Wii U hardware discussion and investigation *rename

Status
Not open for further replies.
Can anyone find a HQ die shot of a 40nm, DP-less GPU like Redwood? That might help fill in the picture of possible densities.

Edit: can't find one of 55nm rv730 or rv710 either
 
Last edited by a moderator:
So you suspect DP was removed from wuugpu? If that is so, that would harm the GPGPU capabilities of the chip - which is a flag I'm not sure Nintendo ever really carried in public at least, but many fans certainly did.

Of course, AMD's VLIW architecture wasn't ever any damn good really for GPGPU apps, but no DP would just be another aspect where wuu continues to underwhelm.
 
So you suspect DP was removed from wuugpu? If that is so, that would harm the GPGPU capabilities of the chip - which is a flag I'm not sure Nintendo ever really carried in public at least, but many fans certainly did.

Of course, AMD's VLIW architecture wasn't ever any damn good really for GPGPU apps, but no DP would just be another aspect where wuu continues to underwhelm.
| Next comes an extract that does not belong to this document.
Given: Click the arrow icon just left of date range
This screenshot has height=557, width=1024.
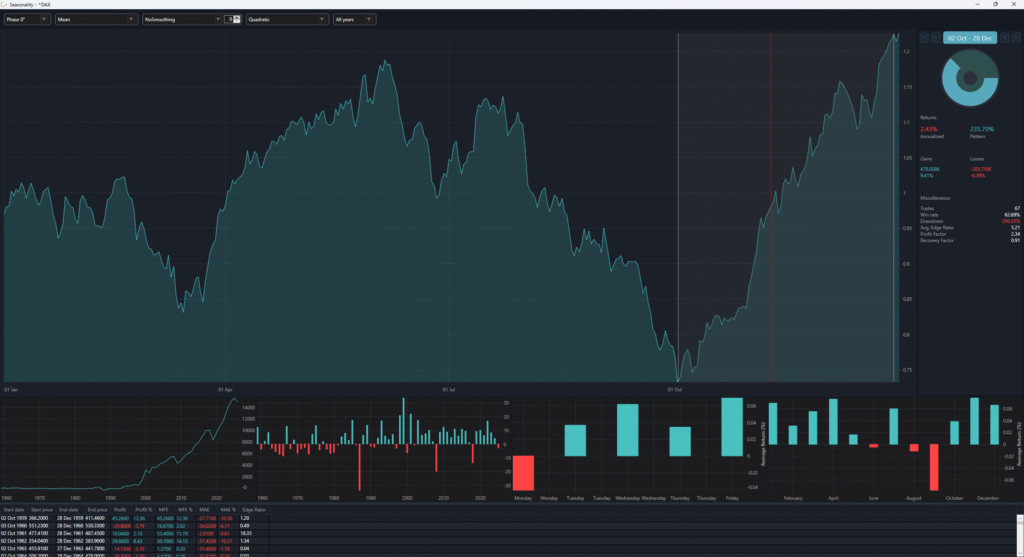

I've nothing to add to this debate, but just thought I'd correct you there. Iwata introduced it as a GPGPU in the hardware Nintendo direct. Mentioned quite a few times ;) Which is why everyone went apesh*t on it!
 
So you suspect DP was removed from wuugpu? If that is so, that would harm the GPGPU capabilities of the chip - which is a flag I'm not sure Nintendo ever really carried in public at least, but many fans certainly did.

Of course, AMD's VLIW architecture wasn't ever any damn good really for GPGPU apps, but no DP would just be another aspect where wuu continues to underwhelm.

I'm just spitballing for ways in which Latte might have higher shader density than Brazos and ... erm ... Llano.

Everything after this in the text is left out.